--- BEGIN Excerpt to read ---

1 October 2012

Scratch One Tengu

Ah well, it was almost inevitable what was going to happen this weekend. For the last few days I had been feeling a bloodlust not particularly common for me. Maybe it was a result of how quiet wormhole life has been, fake encounters notwithstanding, but I really just wanted to make someone explode.

Friday night I undocked in the hope of making said explosion happen. We had pilots out exploring and mapping our entire constellation of about six or seven wormhole systems. In our c2b there was a lowsec exit to Aridia and a Viator floating in the POS. I sat quite happily for over an hour watching the Viator, willing him to make a move to a POCO so I could send him on his merry way. A couple of other corp mates joined me so you would think one of us would have been on the ball to work out where he was going when he finally made a move. Unfortunately, the time sitting doing nothing dulled our reactions and we had to scatter to find him. "He's on the lowsec, I've got him pointed" someone called but he jumped through and away. Will he be stupid enough to come back? We sat waiting for half an hour until receiving a notification that the potential target had logged off. Damnit.

Someone now scanned a new K162 in our home system. Jumping through we had a C5a to go with our normal C4a static. A pilot floated in the POS in a Moa suggesting to me that he might be planning on sucking up some gas. He didn't warp off so I took the risk that he was otherwise distracted and scanned down two ladars in the system. Unfortunately he either saw me or decided to do something other than suck gas and logged off. Gah!

By now my corpmates were starting to bunk down for the night but I was still hopeful and jumped out into the lowsec of Aridia to see what was out there. Suffice to say I finished my evening jumping around a ring of five systems popping rats as I went. I was delighted to raise my sec rating from almost 4.1 to just over 4.1. Yeah, right...

Saturday had me looking for a route out of our home system to meet up with some folk and go shoot at people in nullsec. We had a K162 with a nullsec exit in our home system that wasn't particularly useful to me and our C4a led to another C4 and that led to a C5. I paused in C4b for some scanning practice. I'm still perfecting a technique involving four deep space probes and four core probes and the twenty signatures in C4b seemed perfect. It took about 45 minutes due to distractions before I had neatly catalogued all the sigs then I took a break.

--- END Excerpt to read ---
--- BEGIN Extracted records ---

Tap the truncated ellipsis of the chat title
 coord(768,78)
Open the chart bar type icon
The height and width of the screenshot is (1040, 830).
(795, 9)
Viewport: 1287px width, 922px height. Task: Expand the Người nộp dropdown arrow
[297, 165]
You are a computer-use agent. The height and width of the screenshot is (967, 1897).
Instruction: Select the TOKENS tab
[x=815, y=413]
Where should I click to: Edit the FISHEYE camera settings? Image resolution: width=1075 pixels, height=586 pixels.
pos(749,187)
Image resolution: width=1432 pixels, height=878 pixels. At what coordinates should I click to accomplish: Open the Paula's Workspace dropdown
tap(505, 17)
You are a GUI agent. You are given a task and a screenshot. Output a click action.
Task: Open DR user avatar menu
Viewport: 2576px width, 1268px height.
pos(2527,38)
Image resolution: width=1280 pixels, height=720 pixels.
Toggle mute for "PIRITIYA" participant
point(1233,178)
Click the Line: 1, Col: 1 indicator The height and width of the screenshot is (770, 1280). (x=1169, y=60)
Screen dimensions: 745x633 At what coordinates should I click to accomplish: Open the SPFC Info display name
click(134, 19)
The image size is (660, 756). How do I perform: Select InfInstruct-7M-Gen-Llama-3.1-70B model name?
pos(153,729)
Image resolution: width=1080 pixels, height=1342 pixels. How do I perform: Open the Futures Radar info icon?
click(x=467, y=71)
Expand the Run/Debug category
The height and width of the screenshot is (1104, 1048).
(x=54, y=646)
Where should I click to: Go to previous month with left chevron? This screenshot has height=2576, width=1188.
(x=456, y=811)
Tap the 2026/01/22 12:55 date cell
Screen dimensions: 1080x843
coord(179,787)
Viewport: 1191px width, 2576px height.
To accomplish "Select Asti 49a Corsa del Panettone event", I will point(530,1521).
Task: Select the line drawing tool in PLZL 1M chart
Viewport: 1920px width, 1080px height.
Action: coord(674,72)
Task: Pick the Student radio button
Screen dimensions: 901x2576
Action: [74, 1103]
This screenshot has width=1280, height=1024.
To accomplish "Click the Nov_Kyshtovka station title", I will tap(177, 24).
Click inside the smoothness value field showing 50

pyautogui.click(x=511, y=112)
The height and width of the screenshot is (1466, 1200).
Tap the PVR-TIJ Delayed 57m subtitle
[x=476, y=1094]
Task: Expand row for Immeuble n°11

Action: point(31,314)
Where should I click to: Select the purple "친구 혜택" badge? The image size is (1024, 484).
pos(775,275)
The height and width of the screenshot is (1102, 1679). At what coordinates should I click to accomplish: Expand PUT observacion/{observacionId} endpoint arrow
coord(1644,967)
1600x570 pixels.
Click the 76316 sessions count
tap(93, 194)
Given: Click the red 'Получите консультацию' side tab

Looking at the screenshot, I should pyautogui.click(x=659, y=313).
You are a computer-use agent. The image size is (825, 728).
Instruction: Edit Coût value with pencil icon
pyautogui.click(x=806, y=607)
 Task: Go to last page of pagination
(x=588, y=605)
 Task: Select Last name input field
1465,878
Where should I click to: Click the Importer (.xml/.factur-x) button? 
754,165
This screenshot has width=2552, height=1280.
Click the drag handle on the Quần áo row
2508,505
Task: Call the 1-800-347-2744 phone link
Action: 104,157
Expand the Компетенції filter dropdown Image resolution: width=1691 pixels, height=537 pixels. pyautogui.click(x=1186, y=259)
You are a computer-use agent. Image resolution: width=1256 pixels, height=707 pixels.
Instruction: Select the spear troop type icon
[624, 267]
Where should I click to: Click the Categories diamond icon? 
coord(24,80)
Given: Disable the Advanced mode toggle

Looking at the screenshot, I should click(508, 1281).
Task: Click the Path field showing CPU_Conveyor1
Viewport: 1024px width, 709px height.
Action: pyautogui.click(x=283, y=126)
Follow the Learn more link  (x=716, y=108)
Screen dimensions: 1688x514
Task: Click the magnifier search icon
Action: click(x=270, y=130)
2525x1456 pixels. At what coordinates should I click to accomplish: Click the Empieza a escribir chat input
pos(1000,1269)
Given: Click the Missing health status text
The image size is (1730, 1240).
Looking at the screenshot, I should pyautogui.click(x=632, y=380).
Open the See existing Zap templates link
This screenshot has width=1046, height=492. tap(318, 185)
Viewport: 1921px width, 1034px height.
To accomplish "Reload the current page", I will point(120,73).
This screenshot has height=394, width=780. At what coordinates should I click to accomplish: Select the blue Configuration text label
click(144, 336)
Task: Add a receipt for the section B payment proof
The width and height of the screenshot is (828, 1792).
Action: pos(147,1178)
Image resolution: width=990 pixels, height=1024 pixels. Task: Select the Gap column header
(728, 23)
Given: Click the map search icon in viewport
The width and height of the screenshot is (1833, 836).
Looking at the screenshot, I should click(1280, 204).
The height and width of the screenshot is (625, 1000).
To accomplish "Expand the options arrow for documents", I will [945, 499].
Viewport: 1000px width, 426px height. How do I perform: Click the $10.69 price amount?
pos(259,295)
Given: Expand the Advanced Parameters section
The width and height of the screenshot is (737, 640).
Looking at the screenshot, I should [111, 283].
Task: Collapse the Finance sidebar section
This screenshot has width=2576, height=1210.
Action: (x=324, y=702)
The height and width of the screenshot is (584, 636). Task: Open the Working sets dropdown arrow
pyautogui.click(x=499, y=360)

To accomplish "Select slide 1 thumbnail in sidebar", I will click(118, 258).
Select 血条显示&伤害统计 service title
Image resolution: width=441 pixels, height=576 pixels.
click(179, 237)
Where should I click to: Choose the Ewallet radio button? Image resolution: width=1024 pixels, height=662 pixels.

--- END Extracted records ---

> **Problem to work on**: Carry on the blog post about the weekend of hunting in wormhole space, picking up right after its last sentence.

> **Exercise output**:
Coming back I decided to peek into C5c. When I first connected to the corp and alliance channels there was some chatter about the Wormhole Engineers and I assumed they were in here. Being a fan of Tigerears' blog I decided taking a look was worth the risk of those elite wormhole PvPers. I jumped through the wormhole and "oh crap, grey boxes and a bubble". I held cloak for a short time while I formulated a plan of escape. I assumed I was dead but that wasn't going to stop me trying to get out in once piece. Jumping back to C4b I immediately broke the session cloak and activated my covops cloak while spamming the warp button to a random planet. The wormhole gods didn't smile at me as the attacking forces landed right on top of me forcing my cloak back off. I continued to align and spam warp while assessing what was there and what was preventing my escape. I first targeted a Hurricane before noticing the Ishkur and switching to it. Four separate points on me meant I was dead I just wanted to take someone with me.

Overheating everything and trying to burn away was futile but I tried anyway. With four people preventing my warp engines from engaging this was going to be very messy, plus there was a Onyx in the field so I didn't expect to get my pod out neither. I was slowly eating through the Ishkur's armour but HAMs aren't designed for frigates. It was simply a matter of spamming the warp button while waiting to die. For some reason I was allowed to leave with my pod. I left a 'ta' as thanks in local because my brain couldn't compute 'gf' and then I started to wonder why I didn't eject to save some skill points. D'oh!

At least I got my wish to shoot at someone. Me exploding wasn't exactly the plan though.

7 comments:

  1. We have a reimbursement policy, by the way. If you bring your pod to our system, we will take care of you.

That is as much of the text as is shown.